# What is asked
(a) From the reblog on jumpstarting a stalled writing career, answer these questions:
(i) Which four fiction tasks has the blogger not done at all so far this month?
(ii) Who wrote the original post, and on what date?
(iii) What produced one of that writer's stories, and where was it broadcast?
(b) Could you continue the reblog on jumpstarting a stalled writing career from the point where the text stops?

Reblog: 6 Tips for Jumpstarting

Well, I’ve done absolutely no reading, note taking, plan making, or editing of fiction of any kind so far this month. And so, because I am discouraged and everything is hard, I am leaning into this reblog: A.D. Nauman’s 6 Tips for Jumpstarting a Stalled Writing Career. Here’s to hoping that some day I’ll get far enough into a writing career for it to even be at risk of stalling out.

6 Tips for Jumpstarting a Stalled Writing Career

A.D. NAUMAN

OCT 11, 2023

When I was in my 30s, literary success felt close. My stories were appearing regularly in literary journals and winning awards. One story was produced by Stories on Stage and broadcast on NPR. I had an agent I adored. My first novel had been accepted for publication by a hot indie New York press, and of course it would be a world-changer, destined for both the bestseller list and the literary canon. I was soaring down the highway to literary triumph.

# Supplied material
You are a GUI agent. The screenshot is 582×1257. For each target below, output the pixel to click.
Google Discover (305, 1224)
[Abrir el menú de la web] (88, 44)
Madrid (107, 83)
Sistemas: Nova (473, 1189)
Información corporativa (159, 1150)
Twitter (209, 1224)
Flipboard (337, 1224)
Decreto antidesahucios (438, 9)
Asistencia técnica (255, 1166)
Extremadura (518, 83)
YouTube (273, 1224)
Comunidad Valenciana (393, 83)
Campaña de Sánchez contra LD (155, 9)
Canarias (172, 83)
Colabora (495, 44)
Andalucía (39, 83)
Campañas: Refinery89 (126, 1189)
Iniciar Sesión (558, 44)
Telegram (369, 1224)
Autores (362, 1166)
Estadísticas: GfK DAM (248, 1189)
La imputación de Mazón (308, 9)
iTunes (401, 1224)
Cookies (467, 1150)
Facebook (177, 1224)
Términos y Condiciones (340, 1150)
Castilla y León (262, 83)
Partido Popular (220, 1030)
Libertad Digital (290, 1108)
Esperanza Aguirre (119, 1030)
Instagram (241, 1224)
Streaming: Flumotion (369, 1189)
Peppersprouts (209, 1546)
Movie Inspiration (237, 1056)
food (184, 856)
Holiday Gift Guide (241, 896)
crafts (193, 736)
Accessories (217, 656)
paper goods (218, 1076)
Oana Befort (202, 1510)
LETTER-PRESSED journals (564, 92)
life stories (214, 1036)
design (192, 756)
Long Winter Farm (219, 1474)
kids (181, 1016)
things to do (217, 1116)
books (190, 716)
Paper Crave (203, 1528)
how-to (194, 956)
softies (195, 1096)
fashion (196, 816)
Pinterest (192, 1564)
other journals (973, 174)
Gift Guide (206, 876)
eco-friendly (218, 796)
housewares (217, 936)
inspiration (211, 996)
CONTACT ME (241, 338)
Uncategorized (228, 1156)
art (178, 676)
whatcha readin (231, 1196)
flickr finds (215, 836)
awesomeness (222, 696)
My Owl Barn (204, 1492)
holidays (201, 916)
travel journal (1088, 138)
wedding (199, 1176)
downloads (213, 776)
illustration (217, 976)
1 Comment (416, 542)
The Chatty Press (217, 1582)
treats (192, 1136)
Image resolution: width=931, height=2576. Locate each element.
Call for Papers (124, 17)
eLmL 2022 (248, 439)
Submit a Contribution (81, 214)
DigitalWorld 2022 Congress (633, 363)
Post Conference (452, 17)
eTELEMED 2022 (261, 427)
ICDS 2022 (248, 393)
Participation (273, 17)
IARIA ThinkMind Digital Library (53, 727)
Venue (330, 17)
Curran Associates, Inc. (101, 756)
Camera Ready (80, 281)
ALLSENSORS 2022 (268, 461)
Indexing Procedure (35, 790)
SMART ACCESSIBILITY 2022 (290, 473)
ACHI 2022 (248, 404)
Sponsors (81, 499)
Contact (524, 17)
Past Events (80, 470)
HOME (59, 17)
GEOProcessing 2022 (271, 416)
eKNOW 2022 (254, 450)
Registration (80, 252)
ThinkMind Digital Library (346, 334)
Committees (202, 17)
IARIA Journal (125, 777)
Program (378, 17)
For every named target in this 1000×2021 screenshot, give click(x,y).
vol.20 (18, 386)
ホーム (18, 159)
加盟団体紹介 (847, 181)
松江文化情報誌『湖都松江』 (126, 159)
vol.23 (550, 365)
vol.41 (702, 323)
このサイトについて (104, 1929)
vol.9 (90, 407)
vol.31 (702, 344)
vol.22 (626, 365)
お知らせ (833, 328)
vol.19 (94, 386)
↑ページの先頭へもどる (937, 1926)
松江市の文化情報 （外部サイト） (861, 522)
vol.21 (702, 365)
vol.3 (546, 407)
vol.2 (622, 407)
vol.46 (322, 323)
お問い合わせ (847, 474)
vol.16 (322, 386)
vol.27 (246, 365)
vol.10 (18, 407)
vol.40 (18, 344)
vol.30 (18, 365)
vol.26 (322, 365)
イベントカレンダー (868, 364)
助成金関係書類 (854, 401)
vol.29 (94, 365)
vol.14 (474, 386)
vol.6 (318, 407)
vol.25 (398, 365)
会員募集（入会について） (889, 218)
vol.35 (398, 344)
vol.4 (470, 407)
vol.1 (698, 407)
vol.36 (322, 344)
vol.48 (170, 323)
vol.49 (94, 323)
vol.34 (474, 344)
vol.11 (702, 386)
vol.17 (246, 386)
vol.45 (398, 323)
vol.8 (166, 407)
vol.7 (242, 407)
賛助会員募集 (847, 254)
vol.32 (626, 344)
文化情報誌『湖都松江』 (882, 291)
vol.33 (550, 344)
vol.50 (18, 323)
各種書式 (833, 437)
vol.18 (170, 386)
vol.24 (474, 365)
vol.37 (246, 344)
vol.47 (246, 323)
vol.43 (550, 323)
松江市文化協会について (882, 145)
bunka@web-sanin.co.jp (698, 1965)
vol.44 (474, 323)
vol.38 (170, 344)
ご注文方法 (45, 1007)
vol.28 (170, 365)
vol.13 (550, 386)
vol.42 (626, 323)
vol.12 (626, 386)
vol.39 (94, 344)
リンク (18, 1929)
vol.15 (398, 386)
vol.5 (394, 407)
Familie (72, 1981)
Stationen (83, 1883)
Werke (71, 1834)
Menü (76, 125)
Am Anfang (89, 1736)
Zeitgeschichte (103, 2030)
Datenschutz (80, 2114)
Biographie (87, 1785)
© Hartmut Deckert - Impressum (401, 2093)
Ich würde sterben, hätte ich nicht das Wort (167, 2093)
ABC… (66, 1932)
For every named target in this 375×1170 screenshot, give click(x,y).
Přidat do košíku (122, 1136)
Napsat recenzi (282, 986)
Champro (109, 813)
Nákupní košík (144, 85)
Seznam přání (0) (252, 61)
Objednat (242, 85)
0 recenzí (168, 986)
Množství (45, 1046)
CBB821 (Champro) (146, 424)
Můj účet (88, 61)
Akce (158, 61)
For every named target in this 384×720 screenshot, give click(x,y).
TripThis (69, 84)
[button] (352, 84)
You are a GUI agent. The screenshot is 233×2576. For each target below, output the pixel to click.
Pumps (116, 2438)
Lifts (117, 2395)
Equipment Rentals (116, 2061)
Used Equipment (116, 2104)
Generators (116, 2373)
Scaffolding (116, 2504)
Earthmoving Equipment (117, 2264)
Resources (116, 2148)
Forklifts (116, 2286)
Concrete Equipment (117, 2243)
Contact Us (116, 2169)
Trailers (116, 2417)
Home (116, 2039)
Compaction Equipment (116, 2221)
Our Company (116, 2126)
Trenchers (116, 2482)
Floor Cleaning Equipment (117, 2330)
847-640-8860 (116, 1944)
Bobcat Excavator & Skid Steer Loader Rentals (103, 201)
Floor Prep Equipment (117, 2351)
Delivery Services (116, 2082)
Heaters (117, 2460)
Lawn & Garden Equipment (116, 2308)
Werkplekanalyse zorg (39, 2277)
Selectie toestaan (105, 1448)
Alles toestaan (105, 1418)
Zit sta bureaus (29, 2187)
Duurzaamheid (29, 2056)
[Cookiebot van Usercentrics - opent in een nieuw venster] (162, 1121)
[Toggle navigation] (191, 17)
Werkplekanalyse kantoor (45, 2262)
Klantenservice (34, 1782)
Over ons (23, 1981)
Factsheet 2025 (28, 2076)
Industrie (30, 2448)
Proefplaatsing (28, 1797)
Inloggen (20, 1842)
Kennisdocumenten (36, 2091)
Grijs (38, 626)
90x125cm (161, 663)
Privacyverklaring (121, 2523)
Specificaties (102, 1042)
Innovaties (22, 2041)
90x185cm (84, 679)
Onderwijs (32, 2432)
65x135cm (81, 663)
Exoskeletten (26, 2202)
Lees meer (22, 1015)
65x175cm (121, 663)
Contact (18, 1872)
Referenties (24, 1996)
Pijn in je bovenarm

# Per-task answers
(a)
(i) Reading, note taking, plan making, and editing of fiction.
(ii) A.D. Nauman, on Oct 11, 2023.
(iii) Stories on Stage produced it, and it was broadcast on NPR.

(b)
Then, everything drifted to a stop. My novel Scorch, released in 2001, did not change the world. My agent left agenting. And over the next 10 years, I managed to place only two stories. I wrote a rockin’ middle-grade novel and secured another agent, but she couldn’t sell it. I wrote a cool, creepy YA novel, but the agent didn’t like it, and she dumped me. I have a vivid memory of sitting at my dining room table in late summer of 2010, sobbing, knowing I’d missed it: I wasn’t going to have the life of a writer after all. It was all I’d ever wanted. I’d made so many sacrifices for it.

6 Tips for Jumpstarting a Stalled Writing Career

Now, in 2023, I am finally launching a second novel, Down the Steep, published by Regal House. Once again I’m regularly placing stories in literary journals, including TriQuarterly, Willow Springs, Chicago Quarterly Review, and many others. One of my stories recently received a special mention in Best American Short Stories and the Pushcart Prize anthology. I don’t have an agent, but I’m succeeding without one. Granted, I’m no longer racing down any highways to literary stardom, but I have successfully restarted my stalled career, and I’m happy again—in fact, I’m happier than before, because now my expectations are reasonable.

Ready to read on? Head over to Writer’s Digest for the rest of the article! And until next week, wish me luck that I’ll actually find the time to do anything fun with my life ever again. I need it. Happy writing!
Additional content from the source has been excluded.